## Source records
= = = = = = =

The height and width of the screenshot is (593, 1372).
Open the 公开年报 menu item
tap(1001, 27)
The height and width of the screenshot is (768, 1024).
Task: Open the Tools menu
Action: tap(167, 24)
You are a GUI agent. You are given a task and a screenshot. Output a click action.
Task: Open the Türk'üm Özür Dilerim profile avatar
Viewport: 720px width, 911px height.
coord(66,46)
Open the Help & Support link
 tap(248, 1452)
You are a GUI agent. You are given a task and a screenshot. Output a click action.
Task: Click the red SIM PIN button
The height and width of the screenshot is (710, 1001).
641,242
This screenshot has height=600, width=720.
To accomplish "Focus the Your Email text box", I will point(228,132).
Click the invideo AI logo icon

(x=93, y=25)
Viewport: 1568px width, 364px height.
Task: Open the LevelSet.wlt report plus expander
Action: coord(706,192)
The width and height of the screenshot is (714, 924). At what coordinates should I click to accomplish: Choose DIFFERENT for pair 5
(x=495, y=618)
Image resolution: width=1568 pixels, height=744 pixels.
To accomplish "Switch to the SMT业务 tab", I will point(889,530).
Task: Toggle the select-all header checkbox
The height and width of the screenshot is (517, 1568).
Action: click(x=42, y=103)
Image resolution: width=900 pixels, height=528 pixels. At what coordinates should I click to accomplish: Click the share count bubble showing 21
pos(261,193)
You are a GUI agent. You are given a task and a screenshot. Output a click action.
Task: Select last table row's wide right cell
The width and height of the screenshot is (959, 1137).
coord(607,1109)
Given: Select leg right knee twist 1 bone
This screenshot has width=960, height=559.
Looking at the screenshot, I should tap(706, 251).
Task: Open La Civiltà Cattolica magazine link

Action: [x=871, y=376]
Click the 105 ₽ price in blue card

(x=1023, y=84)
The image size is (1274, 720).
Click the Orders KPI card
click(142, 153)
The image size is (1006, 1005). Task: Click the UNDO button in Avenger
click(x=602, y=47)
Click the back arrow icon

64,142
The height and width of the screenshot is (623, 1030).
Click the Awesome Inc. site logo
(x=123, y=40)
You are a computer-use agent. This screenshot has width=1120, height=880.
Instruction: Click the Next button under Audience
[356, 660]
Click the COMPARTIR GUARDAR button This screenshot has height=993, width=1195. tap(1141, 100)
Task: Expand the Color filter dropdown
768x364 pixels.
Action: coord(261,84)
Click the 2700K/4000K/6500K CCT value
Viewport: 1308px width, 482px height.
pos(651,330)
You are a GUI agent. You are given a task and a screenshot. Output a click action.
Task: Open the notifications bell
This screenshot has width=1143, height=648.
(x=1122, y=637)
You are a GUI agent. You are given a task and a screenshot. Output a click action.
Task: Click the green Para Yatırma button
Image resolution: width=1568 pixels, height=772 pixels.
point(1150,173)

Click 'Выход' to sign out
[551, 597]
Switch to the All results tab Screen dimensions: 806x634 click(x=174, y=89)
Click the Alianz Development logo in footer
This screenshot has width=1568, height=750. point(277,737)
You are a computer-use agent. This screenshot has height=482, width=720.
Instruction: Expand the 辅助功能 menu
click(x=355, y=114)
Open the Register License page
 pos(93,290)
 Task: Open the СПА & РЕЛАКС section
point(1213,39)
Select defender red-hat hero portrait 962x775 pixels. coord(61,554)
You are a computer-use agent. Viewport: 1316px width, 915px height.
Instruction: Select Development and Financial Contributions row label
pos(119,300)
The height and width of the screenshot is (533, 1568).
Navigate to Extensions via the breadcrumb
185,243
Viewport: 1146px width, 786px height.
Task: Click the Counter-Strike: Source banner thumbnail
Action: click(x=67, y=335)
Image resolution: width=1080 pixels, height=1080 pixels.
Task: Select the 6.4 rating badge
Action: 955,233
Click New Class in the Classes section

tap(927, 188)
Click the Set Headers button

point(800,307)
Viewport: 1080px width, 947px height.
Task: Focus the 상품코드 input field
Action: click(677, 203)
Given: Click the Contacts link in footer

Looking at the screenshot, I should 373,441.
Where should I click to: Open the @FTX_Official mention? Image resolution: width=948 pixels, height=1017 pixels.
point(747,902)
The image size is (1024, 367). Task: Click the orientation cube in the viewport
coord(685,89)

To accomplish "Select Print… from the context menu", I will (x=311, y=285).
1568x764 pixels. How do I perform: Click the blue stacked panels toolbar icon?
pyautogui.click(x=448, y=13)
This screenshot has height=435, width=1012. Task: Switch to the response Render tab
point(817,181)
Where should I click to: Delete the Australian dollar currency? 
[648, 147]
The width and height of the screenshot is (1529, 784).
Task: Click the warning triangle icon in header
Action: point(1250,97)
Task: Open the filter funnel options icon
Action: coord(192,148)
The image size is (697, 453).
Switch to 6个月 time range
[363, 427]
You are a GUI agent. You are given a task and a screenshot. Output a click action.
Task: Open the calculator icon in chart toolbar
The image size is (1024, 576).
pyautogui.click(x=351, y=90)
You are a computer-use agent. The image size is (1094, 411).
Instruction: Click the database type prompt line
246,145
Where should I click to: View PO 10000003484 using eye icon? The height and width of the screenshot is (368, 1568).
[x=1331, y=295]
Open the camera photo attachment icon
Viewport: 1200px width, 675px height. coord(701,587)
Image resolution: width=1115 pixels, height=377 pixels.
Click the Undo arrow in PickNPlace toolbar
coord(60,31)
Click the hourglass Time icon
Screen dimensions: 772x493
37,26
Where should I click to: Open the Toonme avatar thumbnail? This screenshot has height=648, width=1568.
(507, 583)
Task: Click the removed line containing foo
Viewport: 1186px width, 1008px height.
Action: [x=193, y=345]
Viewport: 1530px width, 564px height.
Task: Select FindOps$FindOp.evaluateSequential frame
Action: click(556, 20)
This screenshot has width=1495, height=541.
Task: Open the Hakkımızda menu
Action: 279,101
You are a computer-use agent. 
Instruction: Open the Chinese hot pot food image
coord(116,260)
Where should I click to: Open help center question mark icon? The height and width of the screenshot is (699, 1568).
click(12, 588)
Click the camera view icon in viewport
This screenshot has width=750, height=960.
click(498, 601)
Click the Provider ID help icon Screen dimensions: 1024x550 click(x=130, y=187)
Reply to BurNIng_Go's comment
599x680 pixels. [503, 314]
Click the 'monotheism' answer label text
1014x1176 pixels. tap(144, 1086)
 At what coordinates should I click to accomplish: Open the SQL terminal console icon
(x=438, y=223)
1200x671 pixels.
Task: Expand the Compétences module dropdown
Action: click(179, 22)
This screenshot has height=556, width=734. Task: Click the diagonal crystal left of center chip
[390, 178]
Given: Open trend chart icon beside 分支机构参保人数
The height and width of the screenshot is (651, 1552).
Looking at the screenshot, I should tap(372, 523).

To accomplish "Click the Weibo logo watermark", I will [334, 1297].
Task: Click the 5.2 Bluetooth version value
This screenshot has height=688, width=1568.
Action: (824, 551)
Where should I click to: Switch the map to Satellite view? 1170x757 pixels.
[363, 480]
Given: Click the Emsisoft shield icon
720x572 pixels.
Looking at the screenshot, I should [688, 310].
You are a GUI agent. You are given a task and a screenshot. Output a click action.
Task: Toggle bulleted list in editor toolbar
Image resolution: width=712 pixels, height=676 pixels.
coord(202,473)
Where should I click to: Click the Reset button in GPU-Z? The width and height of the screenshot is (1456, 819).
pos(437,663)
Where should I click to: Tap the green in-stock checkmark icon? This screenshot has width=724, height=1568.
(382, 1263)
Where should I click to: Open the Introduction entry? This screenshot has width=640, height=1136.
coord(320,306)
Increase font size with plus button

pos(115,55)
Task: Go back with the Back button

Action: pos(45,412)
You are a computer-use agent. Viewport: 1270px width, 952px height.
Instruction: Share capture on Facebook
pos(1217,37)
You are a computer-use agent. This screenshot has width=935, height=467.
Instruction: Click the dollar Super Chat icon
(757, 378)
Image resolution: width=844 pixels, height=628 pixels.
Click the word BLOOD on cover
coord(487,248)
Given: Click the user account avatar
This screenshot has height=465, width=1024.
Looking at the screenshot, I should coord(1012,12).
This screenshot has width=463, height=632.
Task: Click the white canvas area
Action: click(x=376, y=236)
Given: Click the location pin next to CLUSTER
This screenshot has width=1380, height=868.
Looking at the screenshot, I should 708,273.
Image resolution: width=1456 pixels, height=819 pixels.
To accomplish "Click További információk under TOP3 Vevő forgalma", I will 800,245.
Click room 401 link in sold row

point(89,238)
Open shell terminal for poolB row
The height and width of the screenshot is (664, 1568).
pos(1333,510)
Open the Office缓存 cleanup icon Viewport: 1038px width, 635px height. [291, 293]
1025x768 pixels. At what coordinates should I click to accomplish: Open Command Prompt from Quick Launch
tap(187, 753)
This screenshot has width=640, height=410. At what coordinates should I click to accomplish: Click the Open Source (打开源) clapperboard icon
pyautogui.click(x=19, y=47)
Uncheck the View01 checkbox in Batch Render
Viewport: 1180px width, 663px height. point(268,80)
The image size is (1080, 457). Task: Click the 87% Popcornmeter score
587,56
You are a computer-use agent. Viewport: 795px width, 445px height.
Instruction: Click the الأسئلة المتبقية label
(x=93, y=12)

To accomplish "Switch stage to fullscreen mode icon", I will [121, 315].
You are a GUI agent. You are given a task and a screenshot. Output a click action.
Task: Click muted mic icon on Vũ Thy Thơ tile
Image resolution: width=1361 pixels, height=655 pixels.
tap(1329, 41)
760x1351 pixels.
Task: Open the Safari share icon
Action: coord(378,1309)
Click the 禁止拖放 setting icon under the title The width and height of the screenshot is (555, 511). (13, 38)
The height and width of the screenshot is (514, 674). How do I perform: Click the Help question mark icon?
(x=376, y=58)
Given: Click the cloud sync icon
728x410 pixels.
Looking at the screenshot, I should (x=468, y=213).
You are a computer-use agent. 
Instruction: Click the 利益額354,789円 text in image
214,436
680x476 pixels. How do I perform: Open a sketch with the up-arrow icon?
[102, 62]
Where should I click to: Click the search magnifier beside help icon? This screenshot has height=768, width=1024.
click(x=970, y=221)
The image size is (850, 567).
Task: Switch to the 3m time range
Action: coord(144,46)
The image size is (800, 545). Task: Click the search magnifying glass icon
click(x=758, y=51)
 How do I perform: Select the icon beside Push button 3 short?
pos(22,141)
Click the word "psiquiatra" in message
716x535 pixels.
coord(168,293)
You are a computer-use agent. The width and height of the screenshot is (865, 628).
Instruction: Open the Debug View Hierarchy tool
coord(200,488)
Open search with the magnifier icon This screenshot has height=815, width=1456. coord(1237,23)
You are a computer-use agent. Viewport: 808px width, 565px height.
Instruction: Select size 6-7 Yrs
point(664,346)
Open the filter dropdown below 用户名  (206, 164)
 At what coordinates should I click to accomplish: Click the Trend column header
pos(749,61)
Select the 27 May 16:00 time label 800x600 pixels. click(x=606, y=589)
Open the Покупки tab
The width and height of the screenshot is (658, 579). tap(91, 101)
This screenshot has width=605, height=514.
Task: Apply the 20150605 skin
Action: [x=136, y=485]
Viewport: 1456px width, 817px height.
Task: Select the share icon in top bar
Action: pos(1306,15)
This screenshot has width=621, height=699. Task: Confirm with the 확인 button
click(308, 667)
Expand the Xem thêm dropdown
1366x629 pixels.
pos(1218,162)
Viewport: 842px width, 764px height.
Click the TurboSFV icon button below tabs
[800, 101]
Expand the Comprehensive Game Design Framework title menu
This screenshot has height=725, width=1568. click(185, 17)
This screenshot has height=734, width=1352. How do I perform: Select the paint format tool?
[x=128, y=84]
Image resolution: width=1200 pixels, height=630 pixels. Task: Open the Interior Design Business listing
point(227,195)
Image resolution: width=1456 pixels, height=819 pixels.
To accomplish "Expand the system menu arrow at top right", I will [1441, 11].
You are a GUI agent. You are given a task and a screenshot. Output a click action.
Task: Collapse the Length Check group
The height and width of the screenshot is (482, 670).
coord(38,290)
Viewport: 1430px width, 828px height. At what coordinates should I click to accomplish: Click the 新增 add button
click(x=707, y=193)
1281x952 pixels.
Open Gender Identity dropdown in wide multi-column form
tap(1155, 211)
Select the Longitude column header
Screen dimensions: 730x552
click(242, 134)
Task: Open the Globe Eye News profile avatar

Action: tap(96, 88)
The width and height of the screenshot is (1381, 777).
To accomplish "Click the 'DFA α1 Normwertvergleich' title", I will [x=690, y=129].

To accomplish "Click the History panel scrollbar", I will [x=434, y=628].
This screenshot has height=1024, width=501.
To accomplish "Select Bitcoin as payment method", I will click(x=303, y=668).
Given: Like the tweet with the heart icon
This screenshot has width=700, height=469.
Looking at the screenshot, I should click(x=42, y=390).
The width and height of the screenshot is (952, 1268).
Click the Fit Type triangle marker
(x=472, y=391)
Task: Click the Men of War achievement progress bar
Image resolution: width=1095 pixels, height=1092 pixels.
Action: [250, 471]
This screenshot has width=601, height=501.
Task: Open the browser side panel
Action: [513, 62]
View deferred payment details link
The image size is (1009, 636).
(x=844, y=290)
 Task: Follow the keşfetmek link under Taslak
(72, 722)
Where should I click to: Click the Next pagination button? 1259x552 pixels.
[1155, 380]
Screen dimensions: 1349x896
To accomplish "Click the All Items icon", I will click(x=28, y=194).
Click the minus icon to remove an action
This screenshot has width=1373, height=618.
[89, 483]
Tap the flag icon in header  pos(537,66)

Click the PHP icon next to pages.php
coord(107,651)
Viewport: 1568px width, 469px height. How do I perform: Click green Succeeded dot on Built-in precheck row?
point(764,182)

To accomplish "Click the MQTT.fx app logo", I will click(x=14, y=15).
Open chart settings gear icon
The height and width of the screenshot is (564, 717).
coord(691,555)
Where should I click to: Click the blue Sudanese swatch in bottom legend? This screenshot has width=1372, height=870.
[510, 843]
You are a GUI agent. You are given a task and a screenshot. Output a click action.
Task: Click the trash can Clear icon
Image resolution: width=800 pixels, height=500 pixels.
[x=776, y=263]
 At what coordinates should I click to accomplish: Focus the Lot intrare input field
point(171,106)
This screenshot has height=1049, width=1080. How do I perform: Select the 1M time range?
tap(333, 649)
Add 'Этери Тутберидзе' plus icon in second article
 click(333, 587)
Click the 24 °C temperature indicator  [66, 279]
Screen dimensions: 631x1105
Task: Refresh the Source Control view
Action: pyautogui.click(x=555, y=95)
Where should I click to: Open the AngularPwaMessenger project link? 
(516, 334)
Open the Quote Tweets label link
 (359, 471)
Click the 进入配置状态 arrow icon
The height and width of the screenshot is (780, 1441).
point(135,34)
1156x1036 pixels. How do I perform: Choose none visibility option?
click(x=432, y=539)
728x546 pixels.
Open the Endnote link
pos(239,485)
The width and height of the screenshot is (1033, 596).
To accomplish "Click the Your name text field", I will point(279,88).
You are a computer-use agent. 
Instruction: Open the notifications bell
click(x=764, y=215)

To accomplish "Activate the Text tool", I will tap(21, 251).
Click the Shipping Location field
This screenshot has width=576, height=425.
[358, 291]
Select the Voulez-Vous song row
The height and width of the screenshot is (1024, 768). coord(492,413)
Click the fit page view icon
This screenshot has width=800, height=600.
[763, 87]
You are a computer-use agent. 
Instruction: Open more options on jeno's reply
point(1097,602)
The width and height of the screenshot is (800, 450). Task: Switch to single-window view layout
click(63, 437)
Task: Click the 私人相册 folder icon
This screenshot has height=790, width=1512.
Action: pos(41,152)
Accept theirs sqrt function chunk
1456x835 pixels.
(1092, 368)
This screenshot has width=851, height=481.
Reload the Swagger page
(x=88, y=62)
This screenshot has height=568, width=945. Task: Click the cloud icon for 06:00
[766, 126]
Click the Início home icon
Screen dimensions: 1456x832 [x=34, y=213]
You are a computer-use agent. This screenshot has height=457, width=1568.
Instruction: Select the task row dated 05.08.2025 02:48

= = = = = = =

## YOUR ASSIGNMENT
The only acceptable answer is a number: how many lines in the data above hold the word "Toggle".

## FINAL ANSWER
2